Supplied data ::
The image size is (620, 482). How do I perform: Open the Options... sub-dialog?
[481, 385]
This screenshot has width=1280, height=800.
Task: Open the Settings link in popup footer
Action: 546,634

Try it :: Retype every line of the material exactly.

Answer ::
The image size is (620, 482). How do I perform: Open the Options... sub-dialog?
[481, 385]
This screenshot has width=1280, height=800.
Task: Open the Settings link in popup footer
Action: 546,634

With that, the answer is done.